By the way, I tried the first condition with the name “Condition”, but got the same error.

Can you please help me with this.
Thanks

Hi @akiko,
could you share your history with me? I’ll have a look at it.

Regards!

Error Localization

Dataset 77495831 (bbd44e69cb8906b5b0c1f33cca20c0d9)
History 5490068 (259ea8208f94a88d)
Failed Job 694: DiffBind on data 198, data 97, and others: Differentially bound sites (bbd44e69cb8906b5c7f7671d99f250a8)

Hi Cristóbal,
did you find out anything about the cause of the error after that?

Hi @akiko,
sorry, I cannot access your history. Could you follow those instructions? Sharing your History.

Regards.

Hi Cristóbal,
here is the URL for my history.
https://usegalaxy.org/u/akikosaito/h/cutrun

Thank you very much.

Hi @akiko

The output from SICER is in a non-standardized bed format, so it is assigned the interval datatype. Even if the coordinates are adjusted to be “0-based, fully-closed start” (an option on the tool form, and you used that), the change applied only makes the first three columns of the data match strict bed format.

Diffbind as wrapped for Galaxy expects a strict bed input for peaks. If a similar tabular datatype is input, Galaxy will try to convert it to bed format at runtime. For SICER peak outputs, that is not enough, results in required information loss, and leads to the particular error you ran into.

If you want to use the SICER output with Diffbind, you’ll need to transform all peak input data to bed6 formatted datasets.
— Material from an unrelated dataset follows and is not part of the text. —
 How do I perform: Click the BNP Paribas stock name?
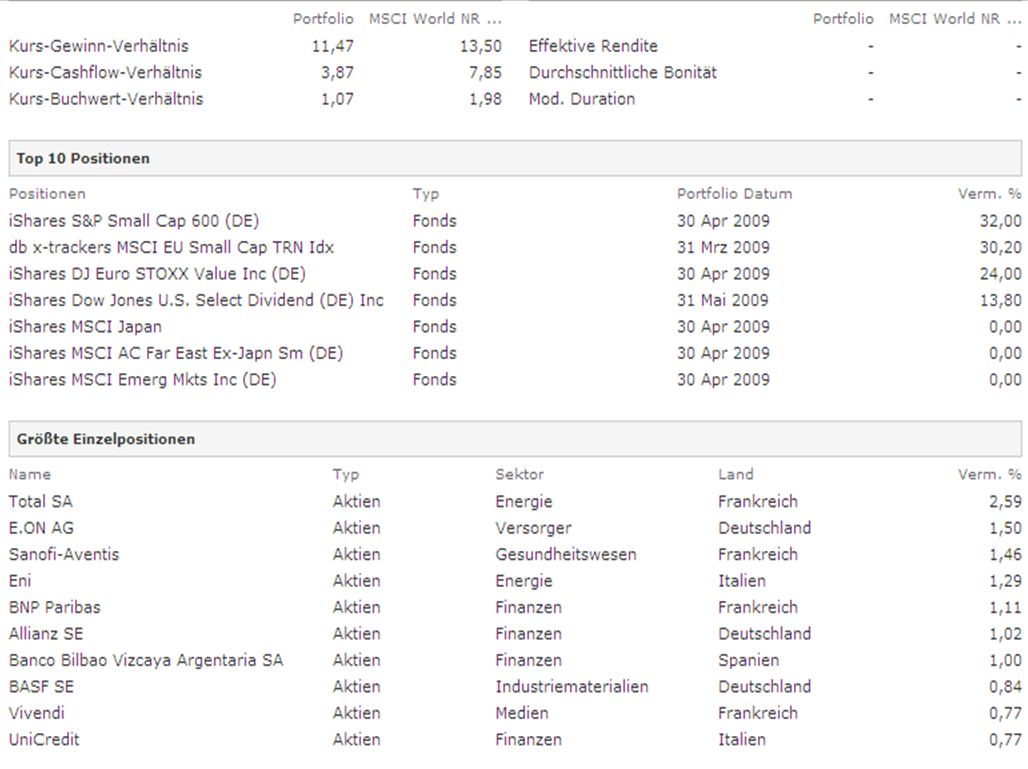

Use tools in the “Data Manipulation” tool group. This will involve rearranging and removing existing data columns, plus filling some new column data in.

Once the 1) peak inputs are adjusted to have the content below, 2) the tool form is changed to designate the 5th column as the “score” value, and 3) the datasets are assigned to the bed datatype, the current tool error will be avoided.

The bed6 contents:

  • column 1-3 should be the original data (chrom, start, stop)
  • column 4 can be a default but not empty value (name, see the first FAQ below for accepted values)
  • column 5 should be the peak calling statistic you want to be used (score)
  • column 6 should be filled in with + for all lines for your use case (strand, set to forward)

FAQs:

Hope that helps!

Thanks for the reply.

One of the output files from SICER, “Test-W200-G600-FDR0.01-islandfiltered.bed”, was a strict bed6 file. So, I ran DiffBind using this file and the job was completed.
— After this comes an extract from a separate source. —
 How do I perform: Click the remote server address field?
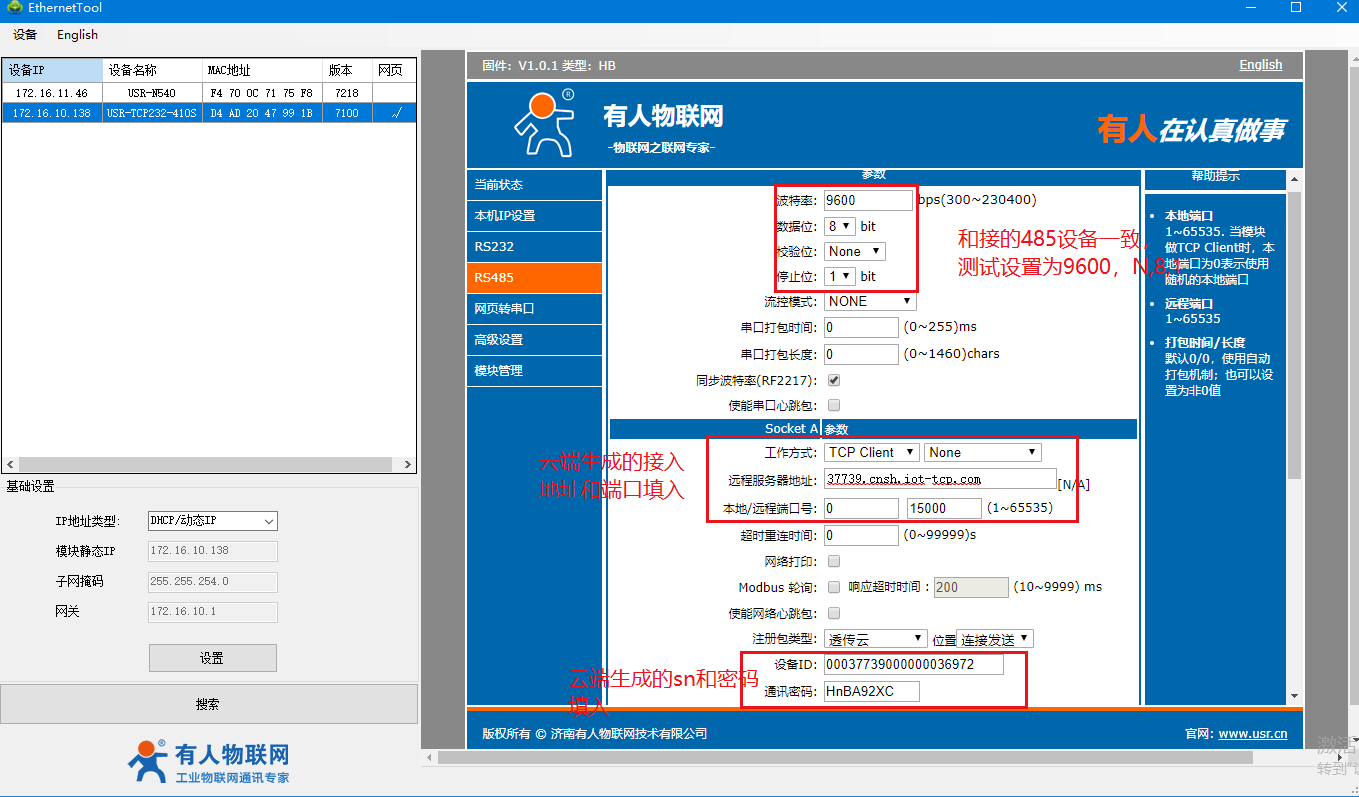939,479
However, the number of regions in the result was unusually small, and when I checked the details, I found an error message in “Tool standard error” of “Job information”.
What should I do?

Hi @akiko

That output contains the mapped reads that contributed to called peaks, not the actual peaks.

Hi Jennifer,
I uploaded the SICER (test-W200-G600.scoreisland) file to History after modifying it to bed6. I ran DiffBind using this file. I got an error message when using the sample named KO d14 (see dataset numbers 860 and 863).